How to handle out of vocabulary words while using pretrained embeddings?

itsasha commented 5 years ago

Hi everyone,

I would like to use German align vectors to train a crosslingual classification model (https://fasttext.cc/docs/en/aligned-vectors.html). If I got it right, wiki.de.align.vec is the file I need? I tried to implement it using word2vec_format, but ran into a problem of out of vocabulary words.
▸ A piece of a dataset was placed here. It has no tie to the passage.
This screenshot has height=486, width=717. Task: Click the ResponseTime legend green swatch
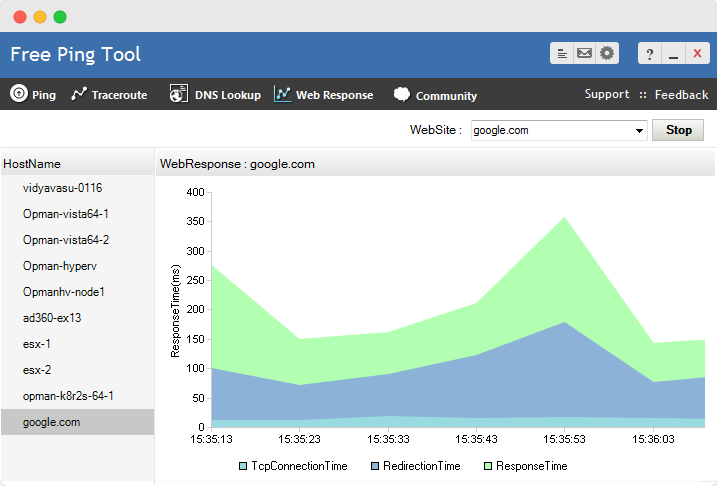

I know that this problem has been solved by fasttext. It obtaines semantic similar word vectors by breaking words into ngrams and it sounds awesome. To load the fasttext model I need a .bin file, which is not provided for aligned vectors. Do you have any ideas of solving the problem?

Thank you!

PrashantRanjan09 commented 5 years ago

@itsasha : here they have mentioned that once you have file (text properly processed), the script dumps two files (.bin and .vec). That should solve your problem. I believe your text file has some headers or is not in right format.

usmaann commented 5 years ago

Hi Prashant, Nice job Mate....I am looking for some support regarding your improved word embeddings repo. any email or something where i can connect?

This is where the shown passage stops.